Nina Power
Liebe und Krieg
„Je weniger du ißt, trinkst, Bücher kaufst, in das Theater, auf den Ball, zum Wirtshaus gehst, denkst, liebst, theoretisierst, singst, malst, fichtst etc. um so mehr sparst du, um so größer wird dein Schatz, den weder Motten noch Raub fressen, dein Kapital … Alle Leidenschaften und alle Tätigkeit muß also untergehn in der Habsucht. Der Arbeiter darf nur soviel haben, daß er leben will, und darf nur leben wollen, um zu haben.“ Karl Marx
Heutzutage vertreten wir eine ziemlich dürftige Idee von Liebe, auch wenn die Aussichten auf eine gegenseitige Liebe die größte Verwunderung und Möglichkeit mit sich bringen. Wir möchten – keine Liebe – geliebt werden und uns wird eingetrichtert, dass es unser größtes Ziel im Leben sei, zum „Objekt“ der Begierde und der Verehrung einer anderen Person zu werden. Damit ergibt sich bereits das erste Problem: Wenn jeder so sehr damit beschäftigt ist, das geliebte Objekt zu werden, wer bleibt dann übrig, um zu lieben? Kann ein Objekt zurücklieben? Man könnte versuchen, Personen in Gruppen aufzuteilen – in der einen Gruppe befinden sich diejenigen, die geliebt werden sollten, und in der anderen diejenigen, die lieben sollten. Man könnte eine Gruppe „Frauen“ und die andere „Männer“ nennen. Oder man könnte eine Gruppe „junge Männer“ und die andere „ältere Männer“ nennen. Oder wir könnten einander „Genossen“ nennen und uns gegenseitig gleich viel und intensiv lieben, wie wir es uns selbst wünschen, unabhängig der anderen Rollen, die uns auferlegt werden. Und wenn wir Liebe sagen, müssen wir bedenken, dass all die anderen Bedeutungen dieses Wortes verloren gegangen sind oder besser gesagt: Wir haben diesem Wort zu viel aufgetragen. Kann man die Liebe zwischen einer Mutter und einem Kind, zwischen zwei Freunden, innerhalb einer Gruppe, der ganzen Menschheit und eines Fremden auf der Straße mit diesem einen Wort zusammenfassen – Liebe? Vielleicht erträgt es das, vielleicht auch nicht. Wir verwechseln Zuneigung mit Liebe, was das Gleiche sein kann, und ganz sicher verwechseln wir Sex mit Liebe, was ebenso – manchmal – das Gleiche sein kann.

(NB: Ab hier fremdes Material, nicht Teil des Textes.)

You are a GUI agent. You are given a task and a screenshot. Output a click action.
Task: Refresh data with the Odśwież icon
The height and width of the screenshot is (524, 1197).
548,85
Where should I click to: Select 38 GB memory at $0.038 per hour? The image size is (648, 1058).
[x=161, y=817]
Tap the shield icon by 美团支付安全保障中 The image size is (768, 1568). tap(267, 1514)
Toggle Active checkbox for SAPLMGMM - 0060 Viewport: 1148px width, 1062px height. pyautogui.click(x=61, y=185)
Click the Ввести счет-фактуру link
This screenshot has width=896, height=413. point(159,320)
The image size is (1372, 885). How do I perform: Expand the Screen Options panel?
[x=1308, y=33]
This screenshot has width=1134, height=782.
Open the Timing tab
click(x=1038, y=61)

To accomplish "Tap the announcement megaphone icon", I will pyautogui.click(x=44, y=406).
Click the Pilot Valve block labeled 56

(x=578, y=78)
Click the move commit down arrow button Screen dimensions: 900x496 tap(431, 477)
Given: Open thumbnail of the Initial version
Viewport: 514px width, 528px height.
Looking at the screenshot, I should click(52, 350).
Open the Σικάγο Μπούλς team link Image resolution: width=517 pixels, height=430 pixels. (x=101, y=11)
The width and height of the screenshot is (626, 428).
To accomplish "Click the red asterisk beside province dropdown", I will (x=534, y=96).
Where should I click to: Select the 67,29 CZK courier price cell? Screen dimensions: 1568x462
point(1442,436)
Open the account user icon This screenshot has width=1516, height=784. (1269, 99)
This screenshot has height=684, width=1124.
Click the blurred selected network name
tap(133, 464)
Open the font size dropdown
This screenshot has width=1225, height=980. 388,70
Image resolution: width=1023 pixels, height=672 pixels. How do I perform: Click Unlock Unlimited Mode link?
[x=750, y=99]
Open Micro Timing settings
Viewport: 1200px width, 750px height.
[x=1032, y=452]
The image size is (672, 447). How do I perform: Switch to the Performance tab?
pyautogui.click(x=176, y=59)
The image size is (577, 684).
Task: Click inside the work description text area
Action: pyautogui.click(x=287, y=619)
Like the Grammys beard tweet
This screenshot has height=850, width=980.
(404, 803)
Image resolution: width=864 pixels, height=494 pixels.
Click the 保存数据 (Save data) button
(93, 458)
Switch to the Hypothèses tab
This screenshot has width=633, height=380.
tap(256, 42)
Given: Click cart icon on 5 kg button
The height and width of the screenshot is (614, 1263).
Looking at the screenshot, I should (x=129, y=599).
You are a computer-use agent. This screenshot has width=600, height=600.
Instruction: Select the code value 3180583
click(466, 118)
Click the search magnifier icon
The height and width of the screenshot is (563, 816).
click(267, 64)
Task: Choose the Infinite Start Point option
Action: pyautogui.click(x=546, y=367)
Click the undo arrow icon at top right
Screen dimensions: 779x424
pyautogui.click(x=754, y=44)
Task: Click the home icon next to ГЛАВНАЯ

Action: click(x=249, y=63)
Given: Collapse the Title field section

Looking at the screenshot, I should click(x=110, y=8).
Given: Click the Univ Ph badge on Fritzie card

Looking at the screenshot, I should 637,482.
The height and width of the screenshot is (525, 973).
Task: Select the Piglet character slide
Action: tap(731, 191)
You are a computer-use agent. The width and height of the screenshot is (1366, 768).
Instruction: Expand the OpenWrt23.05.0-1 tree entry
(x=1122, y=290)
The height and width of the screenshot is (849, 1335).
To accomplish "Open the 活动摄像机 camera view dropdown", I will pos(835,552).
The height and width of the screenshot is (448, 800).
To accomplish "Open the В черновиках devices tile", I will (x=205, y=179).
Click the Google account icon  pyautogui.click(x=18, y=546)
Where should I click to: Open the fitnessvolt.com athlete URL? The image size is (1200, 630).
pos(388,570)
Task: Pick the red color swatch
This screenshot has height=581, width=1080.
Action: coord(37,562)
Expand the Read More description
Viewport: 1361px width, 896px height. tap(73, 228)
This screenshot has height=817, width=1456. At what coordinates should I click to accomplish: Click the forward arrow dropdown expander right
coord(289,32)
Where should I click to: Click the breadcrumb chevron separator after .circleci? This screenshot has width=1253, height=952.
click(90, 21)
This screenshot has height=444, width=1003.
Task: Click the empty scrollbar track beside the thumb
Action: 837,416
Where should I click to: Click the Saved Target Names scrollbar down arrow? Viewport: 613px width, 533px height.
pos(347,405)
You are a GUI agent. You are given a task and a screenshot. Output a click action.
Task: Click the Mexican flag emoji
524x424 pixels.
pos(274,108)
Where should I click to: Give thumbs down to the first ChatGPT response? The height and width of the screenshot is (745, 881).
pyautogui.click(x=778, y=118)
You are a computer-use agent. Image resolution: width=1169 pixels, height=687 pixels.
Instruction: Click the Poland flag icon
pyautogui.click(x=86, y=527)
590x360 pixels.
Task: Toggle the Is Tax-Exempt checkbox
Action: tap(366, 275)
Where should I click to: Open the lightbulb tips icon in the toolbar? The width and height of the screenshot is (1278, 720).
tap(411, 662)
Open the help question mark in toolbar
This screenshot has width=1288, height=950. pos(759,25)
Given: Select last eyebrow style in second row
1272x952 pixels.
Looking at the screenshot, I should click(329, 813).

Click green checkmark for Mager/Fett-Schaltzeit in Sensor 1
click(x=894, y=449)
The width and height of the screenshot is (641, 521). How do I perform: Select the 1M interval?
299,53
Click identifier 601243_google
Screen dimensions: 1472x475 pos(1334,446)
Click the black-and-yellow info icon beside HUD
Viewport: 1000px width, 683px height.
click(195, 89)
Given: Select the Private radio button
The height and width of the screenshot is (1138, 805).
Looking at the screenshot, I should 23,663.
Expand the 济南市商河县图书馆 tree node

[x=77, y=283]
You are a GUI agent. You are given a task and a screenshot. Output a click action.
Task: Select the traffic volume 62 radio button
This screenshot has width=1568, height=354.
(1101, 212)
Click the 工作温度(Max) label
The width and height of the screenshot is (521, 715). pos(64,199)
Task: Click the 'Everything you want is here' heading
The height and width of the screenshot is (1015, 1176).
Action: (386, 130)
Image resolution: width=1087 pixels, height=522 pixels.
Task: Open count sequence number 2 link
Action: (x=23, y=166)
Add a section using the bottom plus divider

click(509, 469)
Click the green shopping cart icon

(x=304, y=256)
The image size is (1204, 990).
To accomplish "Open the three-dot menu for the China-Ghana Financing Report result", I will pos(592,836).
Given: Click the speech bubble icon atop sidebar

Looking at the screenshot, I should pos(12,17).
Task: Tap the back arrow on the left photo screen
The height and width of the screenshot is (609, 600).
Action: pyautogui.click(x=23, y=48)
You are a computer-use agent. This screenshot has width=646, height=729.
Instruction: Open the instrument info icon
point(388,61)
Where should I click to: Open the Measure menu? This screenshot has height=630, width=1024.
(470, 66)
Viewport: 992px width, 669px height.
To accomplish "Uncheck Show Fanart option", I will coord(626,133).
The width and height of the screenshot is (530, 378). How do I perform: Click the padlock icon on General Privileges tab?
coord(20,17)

Aber wir haben es mit den großen, abstrakten, Feinden der Liebe zu tun: Habgier, Kapital, Nationen, Krieg. Natürlich können wir Geld, Ausbeutung, Grenzen und Gewalt „lieben“ und tatsächlich ermutigt uns die Politik von allen Seiten dazu. Normalerweise merken wir, wenn wir gezwungen werden, etwas gegen unseren Willen zu lieben. Das Problem ist, wenn wir uns unseres eigenen Willens nicht mehr bewusst sind und wir gezwungen werden, Dinge zu lieben, die nichts fühlen, Arbeit, die schadet, Ideen, die mit Blutvergießen enden. Liebe und Krieg befinden sich selbst im Krieg: Um ein Soldat der Liebe zu sein, muss man die Menschheit über alles stellen.